Part I first describes two related paradoxes of American life to which the opening days of the 21st century were witness. One: hunger amidst prosperity, a monumental and growing wealth gap, and record-high employment while millions of workers struggled to make ends meet. The other: a sense of excitement and anticipation about the possibilities opened up by dramatically changed and still rapidly evolving economic and social realities, accompanied by fear and unease about the ability of many ? not only those who are now poor or go hungry ? to successfully navigate those changes. Part I takes note of a corresponding ambivalence among the American electorate who sense a need for, and seek inspiration from, a new, compelling policy vision but are largely reliant on an old and less suitable one, as well as among political leaders whose discourse too often appeals to outdated nostrums from across the ideological spectrum. This unsettling and unsettled domestic policy environment challenges us to develop a framework that can truly reduce poverty and extend greater economic security and opportunity to all households in the nation
Part II argues that to meet this challenge, an effective policy framework must have asset development at its core. It offers a first look at assets, noting their relation to shared popular beliefs about the keys to economic well-being, the increasing recognition of the importance of financial assets by some politicians across the ideological spectrum, and ground-breaking work relating to such assets by academics and policy researchers. It then offers a second and more considered look at assets, setting forth a comprehensive definition of assets, describing the various kinds of assets, both individual and collective, and detailing how they serve in diverse and important ways to afford families and individuals economic security and opportunity.
Part III describes the irony of current policy: how, in a number of respects, asset policies are not novel but those that exist have largely benefited the more affluent. It then details some of the great disparities in outcomes measured in terms of assets, especially financial assets, that point to the pressing need to remedy currently skewed or inadequate policies.
Part IV offers principles that should guide the process of constructing an asset-based policy framework, principles whose operation relates to the role that assets play in people's lives, both at the individual and community levels.
Part V acknowledges that making asset development a reality will require specific asset-based polices and that such policies will take shape only after a lengthy process of discussion, debate, conflict, and collaboration. But it argues that such a process has already begun. It describes many specific, forward looking asset-based policies of diverse kinds that have already been proposed and in some cases, have been translated into public and private action.
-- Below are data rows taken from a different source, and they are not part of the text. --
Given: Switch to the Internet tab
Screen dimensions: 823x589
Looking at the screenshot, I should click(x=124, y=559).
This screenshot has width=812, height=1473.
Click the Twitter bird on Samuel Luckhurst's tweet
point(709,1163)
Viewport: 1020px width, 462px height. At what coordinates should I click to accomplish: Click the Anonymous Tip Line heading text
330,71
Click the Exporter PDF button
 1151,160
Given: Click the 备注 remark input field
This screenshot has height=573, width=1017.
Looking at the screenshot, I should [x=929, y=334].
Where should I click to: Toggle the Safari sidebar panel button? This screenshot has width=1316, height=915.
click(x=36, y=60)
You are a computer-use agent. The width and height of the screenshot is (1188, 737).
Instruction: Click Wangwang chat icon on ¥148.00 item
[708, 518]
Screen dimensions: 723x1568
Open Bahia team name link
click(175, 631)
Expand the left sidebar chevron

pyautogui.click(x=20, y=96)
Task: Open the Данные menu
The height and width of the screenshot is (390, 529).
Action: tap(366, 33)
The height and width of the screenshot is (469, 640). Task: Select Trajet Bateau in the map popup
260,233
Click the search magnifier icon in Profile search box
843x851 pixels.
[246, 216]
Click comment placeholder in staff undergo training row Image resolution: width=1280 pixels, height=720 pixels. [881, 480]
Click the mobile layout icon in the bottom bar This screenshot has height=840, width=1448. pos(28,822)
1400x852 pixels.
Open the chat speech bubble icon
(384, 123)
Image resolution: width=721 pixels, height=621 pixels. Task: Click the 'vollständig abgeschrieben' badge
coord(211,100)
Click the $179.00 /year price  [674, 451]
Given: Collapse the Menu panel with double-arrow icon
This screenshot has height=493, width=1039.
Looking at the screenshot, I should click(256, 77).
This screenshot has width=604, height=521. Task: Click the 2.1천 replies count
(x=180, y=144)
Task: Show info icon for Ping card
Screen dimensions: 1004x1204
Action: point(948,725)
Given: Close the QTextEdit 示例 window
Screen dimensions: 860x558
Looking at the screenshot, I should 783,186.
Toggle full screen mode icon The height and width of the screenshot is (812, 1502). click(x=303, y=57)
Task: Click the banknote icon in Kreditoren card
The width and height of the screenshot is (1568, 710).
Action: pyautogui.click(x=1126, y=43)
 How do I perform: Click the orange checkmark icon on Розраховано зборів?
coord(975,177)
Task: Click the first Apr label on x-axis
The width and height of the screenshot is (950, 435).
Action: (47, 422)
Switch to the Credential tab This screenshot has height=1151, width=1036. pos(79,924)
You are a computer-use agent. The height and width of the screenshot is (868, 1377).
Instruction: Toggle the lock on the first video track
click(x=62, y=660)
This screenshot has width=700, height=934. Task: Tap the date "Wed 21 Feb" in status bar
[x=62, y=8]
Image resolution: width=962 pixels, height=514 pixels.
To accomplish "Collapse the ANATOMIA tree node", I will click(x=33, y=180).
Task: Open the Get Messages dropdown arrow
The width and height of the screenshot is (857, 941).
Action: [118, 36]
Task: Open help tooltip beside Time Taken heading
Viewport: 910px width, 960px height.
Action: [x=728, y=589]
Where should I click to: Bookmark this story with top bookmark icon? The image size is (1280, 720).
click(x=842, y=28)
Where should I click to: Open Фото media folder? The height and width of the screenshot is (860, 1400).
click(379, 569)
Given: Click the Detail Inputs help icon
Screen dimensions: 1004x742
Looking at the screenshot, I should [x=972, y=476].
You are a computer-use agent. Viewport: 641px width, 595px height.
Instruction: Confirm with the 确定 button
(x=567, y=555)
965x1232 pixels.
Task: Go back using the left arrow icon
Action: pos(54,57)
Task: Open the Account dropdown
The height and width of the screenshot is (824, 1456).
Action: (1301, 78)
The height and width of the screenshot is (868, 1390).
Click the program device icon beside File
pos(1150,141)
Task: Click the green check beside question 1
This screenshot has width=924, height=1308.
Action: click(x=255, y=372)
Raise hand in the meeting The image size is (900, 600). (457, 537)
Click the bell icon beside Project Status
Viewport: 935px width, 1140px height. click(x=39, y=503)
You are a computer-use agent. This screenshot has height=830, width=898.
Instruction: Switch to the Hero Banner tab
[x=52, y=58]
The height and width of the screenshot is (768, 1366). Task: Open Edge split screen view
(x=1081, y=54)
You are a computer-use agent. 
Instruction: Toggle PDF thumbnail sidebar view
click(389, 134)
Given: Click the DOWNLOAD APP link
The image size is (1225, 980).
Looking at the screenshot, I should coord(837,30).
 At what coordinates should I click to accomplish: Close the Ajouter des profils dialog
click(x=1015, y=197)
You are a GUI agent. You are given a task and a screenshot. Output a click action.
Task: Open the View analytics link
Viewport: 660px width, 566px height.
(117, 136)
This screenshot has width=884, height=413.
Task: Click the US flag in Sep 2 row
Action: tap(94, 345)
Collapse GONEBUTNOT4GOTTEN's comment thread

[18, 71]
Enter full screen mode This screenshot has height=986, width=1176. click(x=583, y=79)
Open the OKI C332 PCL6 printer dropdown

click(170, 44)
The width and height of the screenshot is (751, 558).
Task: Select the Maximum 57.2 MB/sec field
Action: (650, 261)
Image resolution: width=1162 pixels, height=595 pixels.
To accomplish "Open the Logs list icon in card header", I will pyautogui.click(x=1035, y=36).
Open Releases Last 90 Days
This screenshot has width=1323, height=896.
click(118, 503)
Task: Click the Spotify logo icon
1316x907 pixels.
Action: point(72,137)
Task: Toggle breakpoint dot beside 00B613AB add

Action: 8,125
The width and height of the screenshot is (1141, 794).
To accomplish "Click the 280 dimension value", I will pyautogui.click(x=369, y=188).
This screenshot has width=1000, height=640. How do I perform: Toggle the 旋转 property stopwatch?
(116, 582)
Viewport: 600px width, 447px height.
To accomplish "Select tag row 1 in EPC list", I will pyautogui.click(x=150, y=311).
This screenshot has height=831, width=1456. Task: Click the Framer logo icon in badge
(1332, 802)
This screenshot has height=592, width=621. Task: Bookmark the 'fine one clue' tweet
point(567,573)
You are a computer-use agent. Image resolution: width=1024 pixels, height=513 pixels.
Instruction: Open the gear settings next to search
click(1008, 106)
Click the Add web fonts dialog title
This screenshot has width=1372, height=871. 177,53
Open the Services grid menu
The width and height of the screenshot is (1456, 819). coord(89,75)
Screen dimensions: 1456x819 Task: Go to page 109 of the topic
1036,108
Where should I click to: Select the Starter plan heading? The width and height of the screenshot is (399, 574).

Part VI argues that the description of the policies and programs in the preceding section is an acknowledgment of what is already true: that in diverse, if tacit ways, many individuals have, by their own actions, embraced the concept of asset development and sought by means, often small, to translate that concept into reality. It contends that such activity, in itself, offers encouragement for the belief that a full-scale framework for asset development policy and policies built on it can gain the support of the American people. But it offers others reasons for optimism as well. It describes how an asset-based vision is compatible with the values by which American discourse about social welfare is generally framed. It identifies the strong rhetorical and substantive links between the New Deal policy framework and an asset-based one. It points to the strong connections between asset-based policies and earlier ones that can be traced back to as early as the colonial era. It describes why political support can be gained for successfully implementing asset development policies that can make a real difference in the lives of low-income families, and have a stature equal to the finest and most successful of America's social policy achievements.